Fo-ti is widely available in health food stores and apothecaries and usually comes as processed powdered root from which a tea can be made by boiling 3-5 grams in a cup of water for 10-15 minutes. Three or more cups of this should be drunk each day until improvements in vigour are noticed. If you cannot tolerate the taste capsules containing 500mg of the powered herb are widely available and doctors may suggest taking five of these three times per day.7 Fo-Ti root herbal extracts are usually standardised for 10% chrysophanics and 1.9% reveratrol and come in tablets or capsules of varying strengths. The unprocessed roots may cause mild diarrhoea and taking more than 15g may cause numbness in the arms and legs.
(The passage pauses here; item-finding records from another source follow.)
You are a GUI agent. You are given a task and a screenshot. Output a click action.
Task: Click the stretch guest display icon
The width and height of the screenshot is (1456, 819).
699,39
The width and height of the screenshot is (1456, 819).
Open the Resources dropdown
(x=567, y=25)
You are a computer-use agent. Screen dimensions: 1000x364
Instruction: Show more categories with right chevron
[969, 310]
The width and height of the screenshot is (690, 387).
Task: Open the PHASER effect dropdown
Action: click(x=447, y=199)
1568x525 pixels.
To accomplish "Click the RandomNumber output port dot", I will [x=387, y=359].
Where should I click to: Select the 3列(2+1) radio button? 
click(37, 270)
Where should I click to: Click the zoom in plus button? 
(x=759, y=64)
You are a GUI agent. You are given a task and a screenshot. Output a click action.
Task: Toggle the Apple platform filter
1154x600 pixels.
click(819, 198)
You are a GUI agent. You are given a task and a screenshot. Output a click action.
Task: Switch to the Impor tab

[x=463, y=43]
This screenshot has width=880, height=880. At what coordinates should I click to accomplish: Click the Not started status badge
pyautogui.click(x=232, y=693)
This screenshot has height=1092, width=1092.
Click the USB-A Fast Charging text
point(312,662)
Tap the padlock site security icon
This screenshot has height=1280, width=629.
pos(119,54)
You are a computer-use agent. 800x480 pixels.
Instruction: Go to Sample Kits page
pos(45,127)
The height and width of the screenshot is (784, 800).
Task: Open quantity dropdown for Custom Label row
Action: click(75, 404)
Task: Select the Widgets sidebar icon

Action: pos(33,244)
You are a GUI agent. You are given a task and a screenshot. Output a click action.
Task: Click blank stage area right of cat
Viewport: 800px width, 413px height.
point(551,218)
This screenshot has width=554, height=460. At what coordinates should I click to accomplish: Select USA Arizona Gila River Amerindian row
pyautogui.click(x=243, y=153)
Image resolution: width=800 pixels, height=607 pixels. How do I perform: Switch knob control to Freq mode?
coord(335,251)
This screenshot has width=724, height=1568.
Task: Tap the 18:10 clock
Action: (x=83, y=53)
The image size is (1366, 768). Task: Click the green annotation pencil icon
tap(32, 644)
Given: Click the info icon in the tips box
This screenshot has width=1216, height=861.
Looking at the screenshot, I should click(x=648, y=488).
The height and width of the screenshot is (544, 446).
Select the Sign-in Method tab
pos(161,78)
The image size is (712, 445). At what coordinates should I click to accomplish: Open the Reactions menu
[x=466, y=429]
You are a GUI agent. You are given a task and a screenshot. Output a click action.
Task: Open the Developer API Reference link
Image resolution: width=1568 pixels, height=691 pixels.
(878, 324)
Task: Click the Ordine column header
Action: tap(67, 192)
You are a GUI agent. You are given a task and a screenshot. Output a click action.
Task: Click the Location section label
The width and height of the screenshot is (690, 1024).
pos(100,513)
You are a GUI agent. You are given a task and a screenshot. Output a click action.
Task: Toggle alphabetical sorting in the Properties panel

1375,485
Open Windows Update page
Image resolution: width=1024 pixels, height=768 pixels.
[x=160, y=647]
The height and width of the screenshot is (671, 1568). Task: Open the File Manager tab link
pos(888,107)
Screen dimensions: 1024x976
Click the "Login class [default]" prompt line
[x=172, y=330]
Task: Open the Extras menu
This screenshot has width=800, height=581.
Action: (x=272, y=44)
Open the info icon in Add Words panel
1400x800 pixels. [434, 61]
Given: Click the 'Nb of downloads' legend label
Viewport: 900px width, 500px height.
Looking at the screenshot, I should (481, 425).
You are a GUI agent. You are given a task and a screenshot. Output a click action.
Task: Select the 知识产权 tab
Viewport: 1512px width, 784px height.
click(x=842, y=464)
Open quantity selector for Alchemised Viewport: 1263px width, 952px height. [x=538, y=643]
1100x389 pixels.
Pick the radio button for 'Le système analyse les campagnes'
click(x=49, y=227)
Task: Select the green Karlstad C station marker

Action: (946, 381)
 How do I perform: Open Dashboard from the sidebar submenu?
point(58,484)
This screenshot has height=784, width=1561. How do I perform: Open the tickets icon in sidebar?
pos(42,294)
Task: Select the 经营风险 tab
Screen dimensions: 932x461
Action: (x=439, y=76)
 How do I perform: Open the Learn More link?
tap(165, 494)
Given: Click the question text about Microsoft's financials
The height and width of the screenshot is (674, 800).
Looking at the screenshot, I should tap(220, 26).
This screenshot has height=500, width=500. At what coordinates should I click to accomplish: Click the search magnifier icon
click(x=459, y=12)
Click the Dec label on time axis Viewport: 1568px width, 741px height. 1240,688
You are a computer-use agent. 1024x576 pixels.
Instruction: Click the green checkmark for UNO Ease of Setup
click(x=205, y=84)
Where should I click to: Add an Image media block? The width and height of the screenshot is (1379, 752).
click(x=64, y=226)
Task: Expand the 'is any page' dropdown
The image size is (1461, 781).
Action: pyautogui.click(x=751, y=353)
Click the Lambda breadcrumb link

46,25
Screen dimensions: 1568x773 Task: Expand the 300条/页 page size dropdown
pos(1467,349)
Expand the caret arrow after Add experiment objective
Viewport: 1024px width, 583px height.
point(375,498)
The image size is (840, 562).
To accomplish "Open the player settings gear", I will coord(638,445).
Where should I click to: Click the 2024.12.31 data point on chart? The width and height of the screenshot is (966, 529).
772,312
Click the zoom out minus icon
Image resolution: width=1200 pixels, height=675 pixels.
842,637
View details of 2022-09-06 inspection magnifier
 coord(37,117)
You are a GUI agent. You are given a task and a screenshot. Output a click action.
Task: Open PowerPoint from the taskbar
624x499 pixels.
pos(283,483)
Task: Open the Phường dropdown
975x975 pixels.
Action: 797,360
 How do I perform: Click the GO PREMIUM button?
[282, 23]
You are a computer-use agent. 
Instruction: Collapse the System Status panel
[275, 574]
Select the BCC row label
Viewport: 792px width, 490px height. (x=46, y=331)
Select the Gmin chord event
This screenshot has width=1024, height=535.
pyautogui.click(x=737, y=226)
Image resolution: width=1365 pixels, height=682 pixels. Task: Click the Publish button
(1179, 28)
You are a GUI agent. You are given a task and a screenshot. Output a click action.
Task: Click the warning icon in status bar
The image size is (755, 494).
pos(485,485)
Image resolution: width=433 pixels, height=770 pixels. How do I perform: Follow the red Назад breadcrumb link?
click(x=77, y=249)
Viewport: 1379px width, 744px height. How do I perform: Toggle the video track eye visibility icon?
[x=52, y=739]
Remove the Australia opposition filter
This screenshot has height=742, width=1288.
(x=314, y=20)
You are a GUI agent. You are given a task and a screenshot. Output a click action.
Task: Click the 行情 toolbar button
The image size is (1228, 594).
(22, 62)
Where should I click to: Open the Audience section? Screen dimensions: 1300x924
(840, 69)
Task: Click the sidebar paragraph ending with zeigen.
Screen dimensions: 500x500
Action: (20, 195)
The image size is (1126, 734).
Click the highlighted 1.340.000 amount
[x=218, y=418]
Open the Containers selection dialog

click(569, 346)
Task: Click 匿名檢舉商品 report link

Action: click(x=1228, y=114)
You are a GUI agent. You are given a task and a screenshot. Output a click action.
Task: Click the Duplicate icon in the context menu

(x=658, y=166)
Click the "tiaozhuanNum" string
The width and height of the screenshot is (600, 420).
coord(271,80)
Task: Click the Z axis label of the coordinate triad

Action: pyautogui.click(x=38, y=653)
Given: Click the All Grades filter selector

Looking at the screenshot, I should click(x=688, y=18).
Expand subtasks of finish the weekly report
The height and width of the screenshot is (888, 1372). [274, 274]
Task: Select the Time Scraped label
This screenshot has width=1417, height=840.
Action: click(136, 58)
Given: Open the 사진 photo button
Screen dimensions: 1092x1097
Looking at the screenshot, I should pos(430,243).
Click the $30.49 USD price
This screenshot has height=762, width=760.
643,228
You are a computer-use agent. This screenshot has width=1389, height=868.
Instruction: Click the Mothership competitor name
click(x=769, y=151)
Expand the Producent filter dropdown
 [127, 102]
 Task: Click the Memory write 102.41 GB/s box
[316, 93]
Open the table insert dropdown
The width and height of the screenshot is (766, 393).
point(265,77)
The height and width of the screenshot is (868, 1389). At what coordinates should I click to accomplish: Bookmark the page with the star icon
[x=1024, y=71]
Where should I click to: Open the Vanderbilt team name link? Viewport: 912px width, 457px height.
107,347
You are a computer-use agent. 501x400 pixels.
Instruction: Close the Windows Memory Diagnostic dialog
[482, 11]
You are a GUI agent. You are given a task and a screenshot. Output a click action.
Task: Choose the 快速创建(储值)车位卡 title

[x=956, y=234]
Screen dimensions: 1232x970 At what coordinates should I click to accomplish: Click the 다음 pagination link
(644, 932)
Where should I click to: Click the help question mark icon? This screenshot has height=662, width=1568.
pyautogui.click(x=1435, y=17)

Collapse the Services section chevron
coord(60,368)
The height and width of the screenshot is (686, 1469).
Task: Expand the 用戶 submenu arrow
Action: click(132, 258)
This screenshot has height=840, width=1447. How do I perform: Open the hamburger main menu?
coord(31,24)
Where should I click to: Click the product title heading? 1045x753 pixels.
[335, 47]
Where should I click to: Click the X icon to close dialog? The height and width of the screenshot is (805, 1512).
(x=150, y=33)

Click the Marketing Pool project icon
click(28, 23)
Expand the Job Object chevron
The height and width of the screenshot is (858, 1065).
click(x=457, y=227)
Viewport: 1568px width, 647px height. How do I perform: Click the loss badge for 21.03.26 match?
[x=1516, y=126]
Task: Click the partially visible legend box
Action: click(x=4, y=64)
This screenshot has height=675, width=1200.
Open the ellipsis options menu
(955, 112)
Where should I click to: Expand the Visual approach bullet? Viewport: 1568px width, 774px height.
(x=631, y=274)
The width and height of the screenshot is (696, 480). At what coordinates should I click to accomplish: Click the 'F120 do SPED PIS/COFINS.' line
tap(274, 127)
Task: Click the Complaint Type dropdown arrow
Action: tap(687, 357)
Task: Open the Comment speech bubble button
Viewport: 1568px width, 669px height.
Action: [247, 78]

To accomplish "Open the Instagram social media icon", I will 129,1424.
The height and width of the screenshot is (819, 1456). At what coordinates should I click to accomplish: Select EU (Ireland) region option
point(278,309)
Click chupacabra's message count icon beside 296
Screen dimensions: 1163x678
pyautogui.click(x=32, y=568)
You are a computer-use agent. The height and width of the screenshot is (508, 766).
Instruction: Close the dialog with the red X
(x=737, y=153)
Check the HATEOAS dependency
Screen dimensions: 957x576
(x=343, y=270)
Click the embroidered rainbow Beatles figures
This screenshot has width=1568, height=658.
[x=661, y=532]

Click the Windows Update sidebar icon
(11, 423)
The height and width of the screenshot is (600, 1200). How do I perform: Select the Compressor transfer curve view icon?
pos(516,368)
At the time of writing there are no known drug interactions


1. The Complementary and Alternative healing University. He-shou-wu by Joe Hing Kwok Chu
2. Chang HM. Pharmacology and applications of Chinese material medica. World Scientific I: 620-624, 1986.
3. 100. Foster S, Chongxi Y. Herbal Emissaries. Rochester, VT: Healing Arts Press, 1992, 79-85.
4. 101. Foster S. Herbal Renaissance. Layton, Utah: Gibbs Smith, 1993, 40-1.
5. Anon: Fo-Ti, In Olin BR, ed.: The Review of Natural Products. St. Louis, MO, Facts and Comparisons< 1998
6. Foster S, Chongxi Y. Herbal Emissaries: Bringing Chinese Herbs to the West. Rochester, VT: Healing Arts Press, 1992, 79-85.
7. Bone K. Clinical Applications of Ayurvedic and Chinese Herbs. Warwick, Australia: Phytotherapy Press, 1996, 49-51.